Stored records
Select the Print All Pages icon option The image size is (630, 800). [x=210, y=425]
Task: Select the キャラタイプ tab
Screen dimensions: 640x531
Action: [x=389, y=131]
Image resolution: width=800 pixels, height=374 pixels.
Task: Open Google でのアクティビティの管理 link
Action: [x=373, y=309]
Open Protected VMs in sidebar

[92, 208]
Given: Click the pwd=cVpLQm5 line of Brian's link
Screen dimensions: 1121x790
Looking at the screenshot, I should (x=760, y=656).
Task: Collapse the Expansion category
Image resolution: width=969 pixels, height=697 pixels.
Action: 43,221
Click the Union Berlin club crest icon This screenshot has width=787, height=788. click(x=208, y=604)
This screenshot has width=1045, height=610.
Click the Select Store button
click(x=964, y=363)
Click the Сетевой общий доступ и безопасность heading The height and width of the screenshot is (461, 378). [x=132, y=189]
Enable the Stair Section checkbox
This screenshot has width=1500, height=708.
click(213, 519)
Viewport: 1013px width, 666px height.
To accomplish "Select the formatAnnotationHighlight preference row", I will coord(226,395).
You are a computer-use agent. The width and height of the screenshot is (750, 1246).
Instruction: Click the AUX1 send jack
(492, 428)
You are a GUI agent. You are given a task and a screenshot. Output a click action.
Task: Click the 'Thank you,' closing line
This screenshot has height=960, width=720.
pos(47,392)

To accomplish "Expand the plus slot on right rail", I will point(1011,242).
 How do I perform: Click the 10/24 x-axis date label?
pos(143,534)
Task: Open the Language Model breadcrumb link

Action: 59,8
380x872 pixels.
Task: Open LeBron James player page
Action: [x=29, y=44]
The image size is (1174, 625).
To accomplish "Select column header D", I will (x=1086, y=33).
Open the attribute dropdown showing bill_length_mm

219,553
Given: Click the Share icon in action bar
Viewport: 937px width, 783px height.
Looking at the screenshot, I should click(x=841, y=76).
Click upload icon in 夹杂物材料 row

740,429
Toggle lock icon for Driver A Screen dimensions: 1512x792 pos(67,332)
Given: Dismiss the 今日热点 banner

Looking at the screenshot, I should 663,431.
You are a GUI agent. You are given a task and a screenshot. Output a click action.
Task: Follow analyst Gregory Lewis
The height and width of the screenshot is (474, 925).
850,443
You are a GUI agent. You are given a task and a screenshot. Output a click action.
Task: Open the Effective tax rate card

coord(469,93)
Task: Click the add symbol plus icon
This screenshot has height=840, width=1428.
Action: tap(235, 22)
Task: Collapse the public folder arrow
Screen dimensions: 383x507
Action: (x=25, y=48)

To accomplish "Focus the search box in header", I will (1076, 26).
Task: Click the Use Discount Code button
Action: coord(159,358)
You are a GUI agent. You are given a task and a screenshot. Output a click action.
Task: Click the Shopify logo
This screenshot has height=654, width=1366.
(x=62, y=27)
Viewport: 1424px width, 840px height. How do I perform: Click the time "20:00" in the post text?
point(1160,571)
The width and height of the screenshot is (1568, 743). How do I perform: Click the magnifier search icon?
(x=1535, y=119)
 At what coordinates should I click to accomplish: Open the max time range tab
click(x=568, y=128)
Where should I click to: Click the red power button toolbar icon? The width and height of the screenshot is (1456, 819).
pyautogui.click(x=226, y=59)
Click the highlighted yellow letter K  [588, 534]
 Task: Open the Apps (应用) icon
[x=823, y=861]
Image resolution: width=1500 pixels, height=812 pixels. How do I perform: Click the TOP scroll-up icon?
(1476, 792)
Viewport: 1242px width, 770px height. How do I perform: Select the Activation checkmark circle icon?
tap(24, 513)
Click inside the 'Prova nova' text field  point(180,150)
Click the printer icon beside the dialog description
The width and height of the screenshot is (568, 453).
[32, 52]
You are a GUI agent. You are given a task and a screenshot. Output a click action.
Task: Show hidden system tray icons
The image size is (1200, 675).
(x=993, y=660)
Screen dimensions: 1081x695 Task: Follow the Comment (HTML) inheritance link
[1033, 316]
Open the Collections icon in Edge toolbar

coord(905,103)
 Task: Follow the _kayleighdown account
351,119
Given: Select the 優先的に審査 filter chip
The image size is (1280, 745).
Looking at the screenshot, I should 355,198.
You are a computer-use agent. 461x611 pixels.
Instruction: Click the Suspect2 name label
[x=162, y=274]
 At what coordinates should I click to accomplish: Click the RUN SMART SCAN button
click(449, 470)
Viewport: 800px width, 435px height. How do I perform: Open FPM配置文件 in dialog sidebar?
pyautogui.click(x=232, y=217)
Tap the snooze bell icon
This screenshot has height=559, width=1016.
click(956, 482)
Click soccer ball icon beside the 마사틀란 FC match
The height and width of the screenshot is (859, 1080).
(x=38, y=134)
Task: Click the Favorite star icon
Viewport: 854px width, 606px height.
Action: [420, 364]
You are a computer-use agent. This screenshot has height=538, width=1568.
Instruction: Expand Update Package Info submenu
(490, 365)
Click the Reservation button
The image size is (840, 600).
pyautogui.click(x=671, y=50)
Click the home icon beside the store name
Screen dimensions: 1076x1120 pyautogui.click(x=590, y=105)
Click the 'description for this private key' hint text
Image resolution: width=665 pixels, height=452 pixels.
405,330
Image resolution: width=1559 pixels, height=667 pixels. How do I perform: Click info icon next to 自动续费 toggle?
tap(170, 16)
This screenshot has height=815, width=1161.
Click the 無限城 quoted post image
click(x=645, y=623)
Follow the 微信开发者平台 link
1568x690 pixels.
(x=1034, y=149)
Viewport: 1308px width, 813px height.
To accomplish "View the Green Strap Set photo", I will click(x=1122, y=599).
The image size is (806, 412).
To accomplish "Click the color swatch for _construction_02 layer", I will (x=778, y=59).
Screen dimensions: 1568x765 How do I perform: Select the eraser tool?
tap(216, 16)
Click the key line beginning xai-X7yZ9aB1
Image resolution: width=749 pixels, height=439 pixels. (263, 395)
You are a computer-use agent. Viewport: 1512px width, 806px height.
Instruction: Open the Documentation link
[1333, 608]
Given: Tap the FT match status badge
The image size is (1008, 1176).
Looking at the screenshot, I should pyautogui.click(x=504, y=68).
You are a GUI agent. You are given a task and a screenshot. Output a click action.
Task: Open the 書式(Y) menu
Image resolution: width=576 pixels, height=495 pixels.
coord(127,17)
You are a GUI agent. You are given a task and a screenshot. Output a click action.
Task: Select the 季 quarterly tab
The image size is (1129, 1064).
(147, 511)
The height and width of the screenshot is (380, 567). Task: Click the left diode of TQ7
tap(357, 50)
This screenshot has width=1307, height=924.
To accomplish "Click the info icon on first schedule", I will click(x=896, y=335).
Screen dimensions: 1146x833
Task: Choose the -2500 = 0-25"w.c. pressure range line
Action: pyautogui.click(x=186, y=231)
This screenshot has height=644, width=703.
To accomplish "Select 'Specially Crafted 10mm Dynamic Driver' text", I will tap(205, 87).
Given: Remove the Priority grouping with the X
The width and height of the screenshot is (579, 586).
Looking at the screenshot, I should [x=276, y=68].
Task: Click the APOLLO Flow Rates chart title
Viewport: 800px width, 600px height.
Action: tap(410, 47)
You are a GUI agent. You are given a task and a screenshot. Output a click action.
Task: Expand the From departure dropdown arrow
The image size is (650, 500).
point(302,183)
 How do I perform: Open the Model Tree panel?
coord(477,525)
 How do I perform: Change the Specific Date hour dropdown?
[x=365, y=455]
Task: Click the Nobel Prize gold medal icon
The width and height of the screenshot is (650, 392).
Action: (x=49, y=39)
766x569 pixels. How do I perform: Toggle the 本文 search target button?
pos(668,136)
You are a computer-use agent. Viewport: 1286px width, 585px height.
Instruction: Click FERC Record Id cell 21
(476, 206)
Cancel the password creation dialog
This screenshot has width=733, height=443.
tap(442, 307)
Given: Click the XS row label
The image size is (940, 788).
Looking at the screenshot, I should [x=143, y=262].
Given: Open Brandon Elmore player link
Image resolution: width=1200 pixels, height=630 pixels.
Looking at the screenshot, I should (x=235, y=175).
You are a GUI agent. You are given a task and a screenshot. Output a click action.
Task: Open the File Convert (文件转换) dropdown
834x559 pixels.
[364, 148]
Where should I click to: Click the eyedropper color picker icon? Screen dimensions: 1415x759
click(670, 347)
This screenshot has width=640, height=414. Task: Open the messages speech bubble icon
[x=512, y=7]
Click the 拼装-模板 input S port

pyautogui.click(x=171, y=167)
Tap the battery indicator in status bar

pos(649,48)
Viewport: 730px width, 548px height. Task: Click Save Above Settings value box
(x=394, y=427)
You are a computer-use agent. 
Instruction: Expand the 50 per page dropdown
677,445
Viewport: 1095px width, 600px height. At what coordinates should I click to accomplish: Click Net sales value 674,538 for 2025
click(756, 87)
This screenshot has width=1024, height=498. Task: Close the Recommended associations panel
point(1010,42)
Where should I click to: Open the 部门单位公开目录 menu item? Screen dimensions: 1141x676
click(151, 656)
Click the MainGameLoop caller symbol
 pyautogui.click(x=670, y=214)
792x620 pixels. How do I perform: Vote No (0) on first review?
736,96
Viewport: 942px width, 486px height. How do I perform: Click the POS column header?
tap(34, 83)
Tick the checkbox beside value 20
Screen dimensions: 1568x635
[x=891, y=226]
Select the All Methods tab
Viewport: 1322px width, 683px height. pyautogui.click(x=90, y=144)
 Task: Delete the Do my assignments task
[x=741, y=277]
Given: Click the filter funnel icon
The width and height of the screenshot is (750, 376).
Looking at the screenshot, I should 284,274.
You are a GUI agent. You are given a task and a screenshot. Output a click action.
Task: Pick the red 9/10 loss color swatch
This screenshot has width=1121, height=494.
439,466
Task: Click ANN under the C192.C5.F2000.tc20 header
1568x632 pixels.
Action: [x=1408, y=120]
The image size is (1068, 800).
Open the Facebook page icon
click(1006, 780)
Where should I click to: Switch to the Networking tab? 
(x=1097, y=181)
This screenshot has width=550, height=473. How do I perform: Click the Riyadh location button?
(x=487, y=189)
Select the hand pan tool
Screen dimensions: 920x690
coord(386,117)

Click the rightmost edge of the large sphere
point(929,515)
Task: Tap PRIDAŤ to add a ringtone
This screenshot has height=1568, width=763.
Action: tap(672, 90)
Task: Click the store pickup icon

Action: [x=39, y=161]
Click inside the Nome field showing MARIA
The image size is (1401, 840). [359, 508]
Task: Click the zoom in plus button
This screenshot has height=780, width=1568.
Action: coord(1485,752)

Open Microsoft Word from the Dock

Work task
Return word for word the lines above from the line with "Image resolution: width=1500" to the line with "Given: Select the 優先的に審査 filter chip", including both and leaving out all others.

Task result
Image resolution: width=1500 pixels, height=812 pixels. How do I perform: Click the TOP scroll-up icon?
(1476, 792)
Viewport: 1242px width, 770px height. How do I perform: Select the Activation checkmark circle icon?
tap(24, 513)
Click inside the 'Prova nova' text field  point(180,150)
Click the printer icon beside the dialog description
The width and height of the screenshot is (568, 453).
[32, 52]
You are a GUI agent. You are given a task and a screenshot. Output a click action.
Task: Show hidden system tray icons
The image size is (1200, 675).
(x=993, y=660)
Screen dimensions: 1081x695 Task: Follow the Comment (HTML) inheritance link
[1033, 316]
Open the Collections icon in Edge toolbar

coord(905,103)
 Task: Follow the _kayleighdown account
351,119
Given: Select the 優先的に審査 filter chip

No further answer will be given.